Patient Therapy Access : Patient Therapy Access Specialist

Grade 06 : Hourly Position

Our location in Plano, TX currently has an opportunity for a Patient Therapy Access Specialist (PTA). As a PTA Specialist you are responsible for facilitating and assisting Abbott patients with the pre-certification, pre-determination and authorization process necessary as a prerequisite to perform various procedures or forms of therapy based on physician recommendation.

What You’ll Do

  • Assist with multiple levels of appeal in the event of initial coverage denial.
  • Forward authorized confirmation for procedure to designated patient provider. In addition, this position will provide in-servicing to new patient providers surrounding the pre-authorization process.
  • Responsible for managing multiple cases simultaneously within specific time frames
  • Follow all policies and procedures related to performing the job role adhering to all data use, storage and privacy policies as outlined by Abbott
  • Verify benefits, complete authorization requests promptly
  • Timely follow up for requested authorizations
  • For each procedure, audit required clinical documents for completeness and accuracy
  • Obtain authorization for the facility, equipment and physician to perform various procedures from the insurance carrier
  • Work with key provider contacts to obtain required clinical information for authorizations
  • Work with respective carrier’s utilization review department to obtain appropriate authorizations
  • Work within established guidelines when necessary to process appeal for denied requests
  • Train patients and their designated providers on pre-authorization processes and requirements, in person or by phone
  • Work individually and in a team environment to educate assigned Field Territory Managers and Clinical Specialists

Required Qualifications

  • High School Diploma / GED an equivalent combination of education and work experience
  • Minimum 3 years, In fast paced data entry and administrative role.
  • General knowledge of private insurance, Worker’s Compensation and Medicare guidelines pertaining to Prospective and Retrospective Utilization Review. Some experience in medical device or DME Billing a plus. Proficient with Microsoft Office (Word & Excel specifically). Some knowledge of current CPT codes and familiarity with ICD-10CM (diagnosis coding). Ability to accurately meet required time frames/deadlines. Ability to work as a team player and share workloads with other team members.

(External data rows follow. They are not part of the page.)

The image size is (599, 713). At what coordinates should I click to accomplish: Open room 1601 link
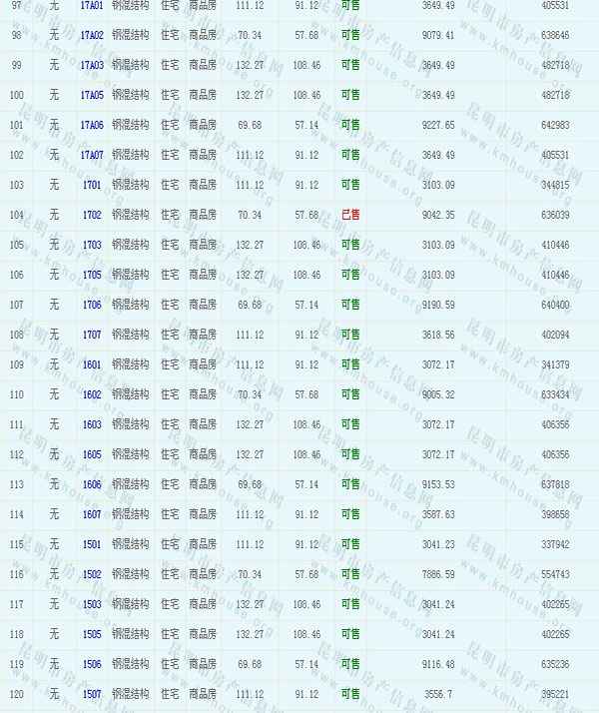point(92,365)
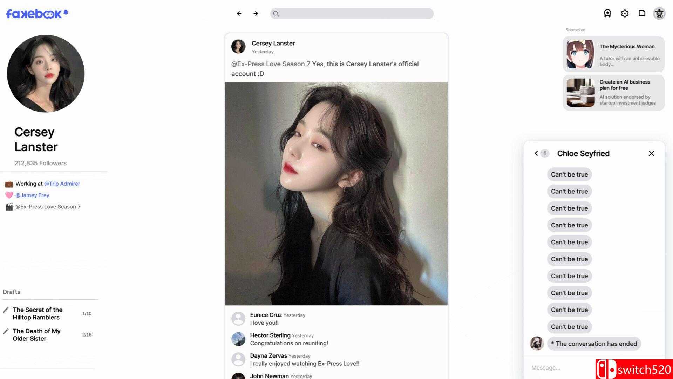The height and width of the screenshot is (379, 673).
Task: Click the chat Message input field
Action: pos(561,368)
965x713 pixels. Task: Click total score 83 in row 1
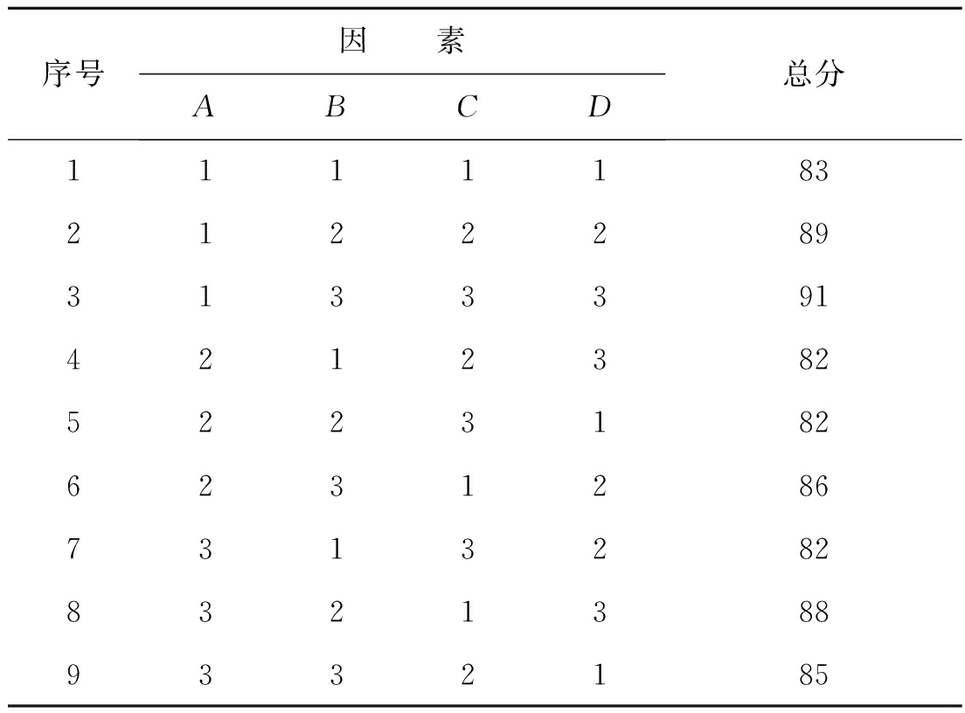coord(813,171)
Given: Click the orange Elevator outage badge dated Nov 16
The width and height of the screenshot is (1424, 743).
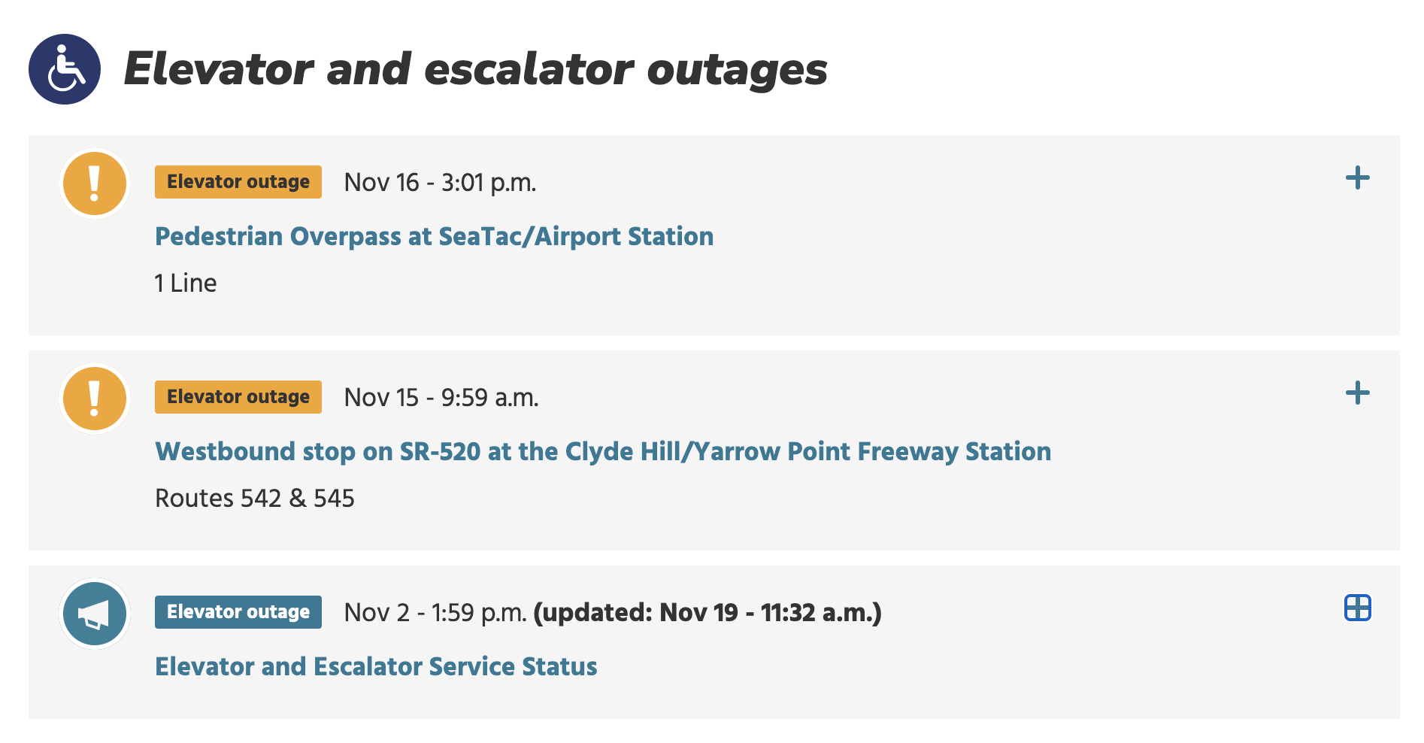Looking at the screenshot, I should pos(238,182).
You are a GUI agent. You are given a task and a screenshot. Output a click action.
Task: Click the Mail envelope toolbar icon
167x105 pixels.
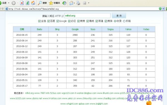coord(71,3)

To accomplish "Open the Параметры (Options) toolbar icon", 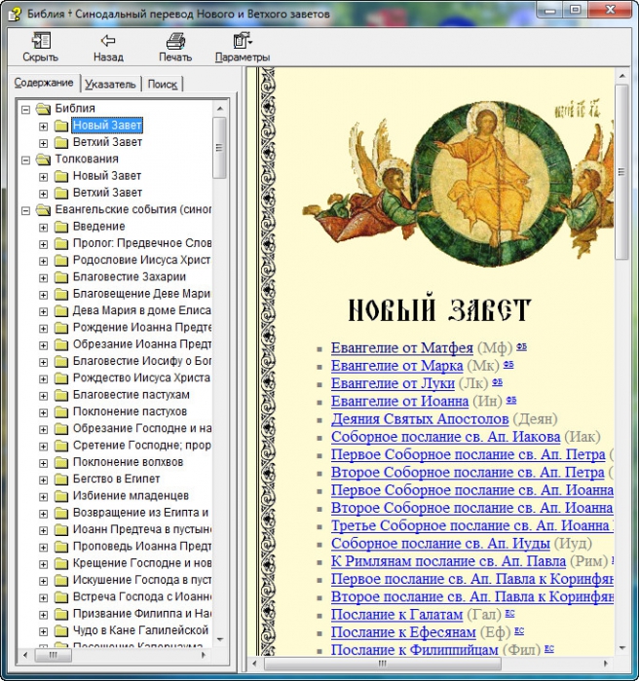I will coord(242,41).
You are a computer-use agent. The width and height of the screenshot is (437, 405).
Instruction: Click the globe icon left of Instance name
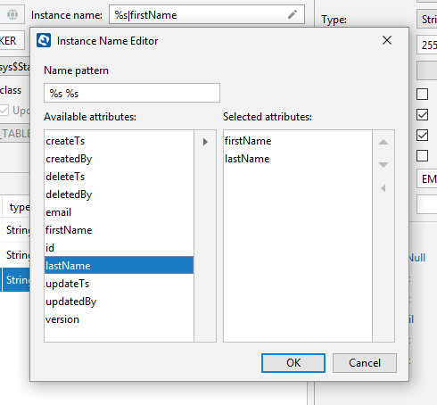12,14
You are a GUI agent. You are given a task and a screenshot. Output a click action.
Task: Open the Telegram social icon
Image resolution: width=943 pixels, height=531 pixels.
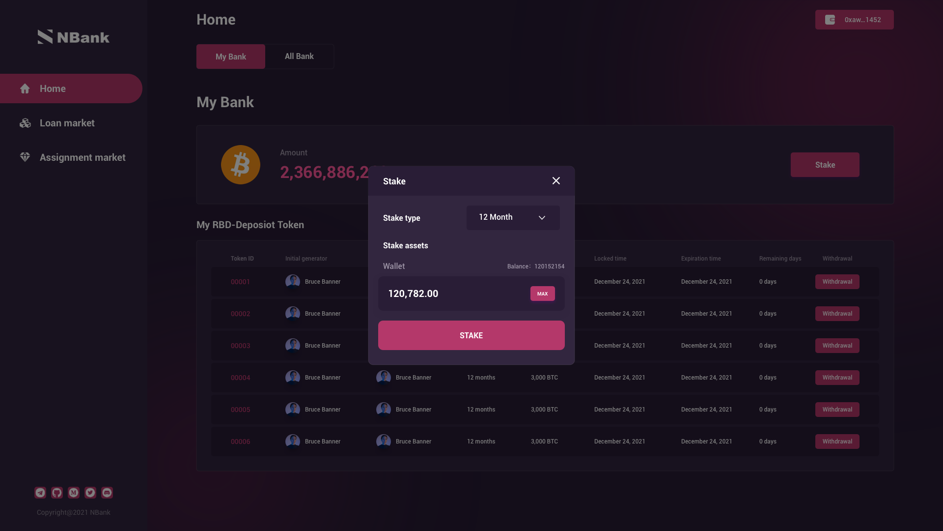40,493
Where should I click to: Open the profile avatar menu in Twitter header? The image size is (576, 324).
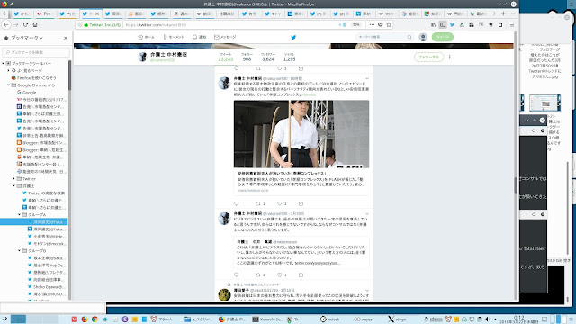pyautogui.click(x=423, y=37)
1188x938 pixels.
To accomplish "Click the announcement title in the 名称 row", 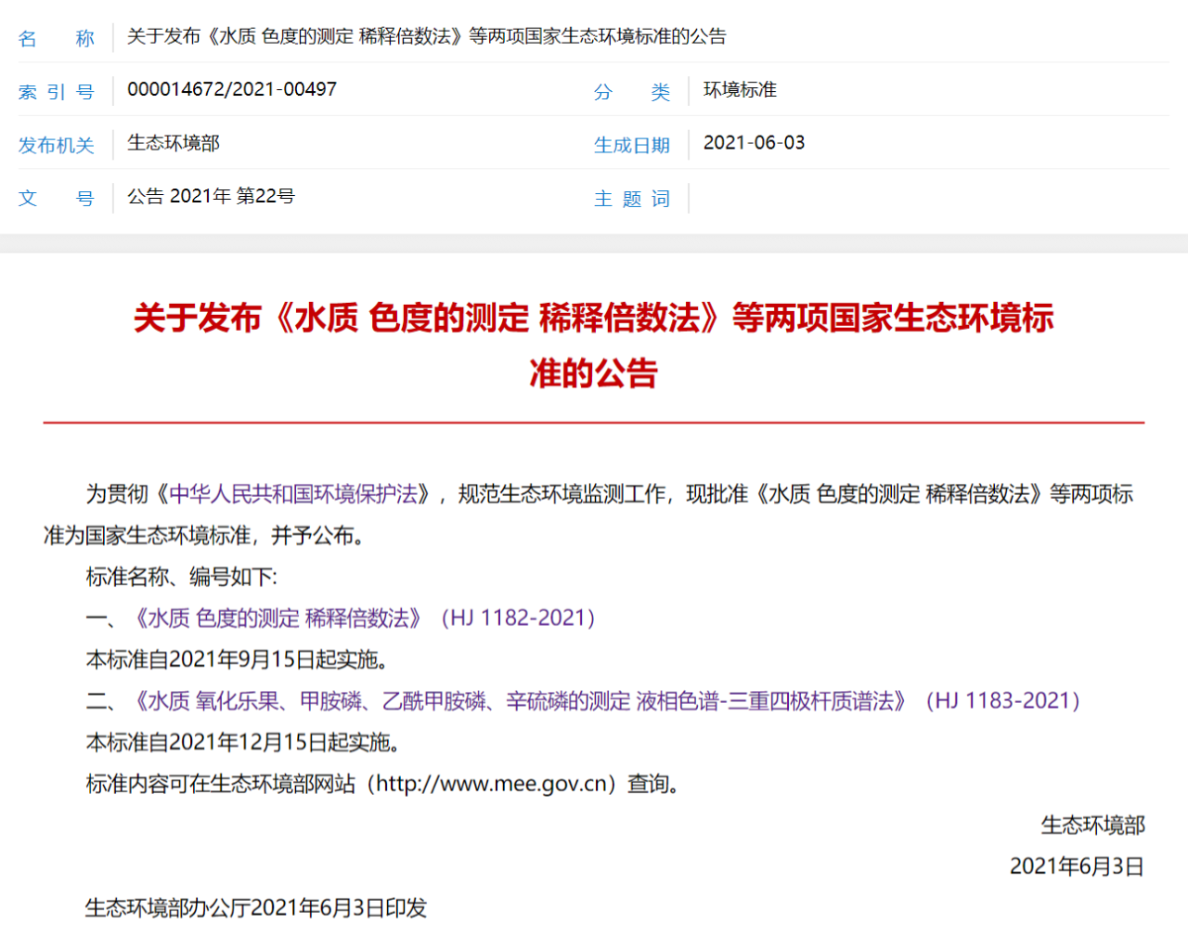I will [427, 38].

Excellent communication skills; verbal and written. Previous experience in public speaking or presenting to small groups. Attention to detail. Ability to travel 5% of the time. Excellent organization skills and ability to multi-task in a fast-paced environment.
  • Minimum 2 years, In a utilization (medical approval) environment or similar work experience.

Preferred Qualifications

  • Associate’s Degree Preferred
  • Knowledge of private insurance, Worker’s Compensation and Medicare guidelines pertaining to Prospective and Retrospective Utilization Review.
  • Experience in medical device or DME Billing a plus
  • Proficient with Microsoft Office (Word & Excel specifically)
  • Medical billing software experience a plus
  • Knowledge of current CPT codes and familiarity with ICD-10CM (diagnosis coding)
  • Knowledge of medical terminology
  • Ability to accurately meet required time frames/deadlines
  • Ability to work as a team player and share workloads with other team members
  • Excellent verbal and written communication skills
  • Ability to train/present concepts to others
  • Proficient in navigating and utilizing various insurance payor portals (e.g., Aetna, Cigna, UnitedHealthcare, Blue Cross Blue Shield)
  • Efficiently submits and manages precertification and prior authorization requests
  • Understands payer-specific requirements and documentation standards
  • Tracks and follows up on pending authorizations to ensure timely approvals
  • Able to troubleshoot portal issues and escalate when necessary

The base pay for this position is $20.50 – $41.00 per hour. In specific locations, the pay range may vary from the range posted.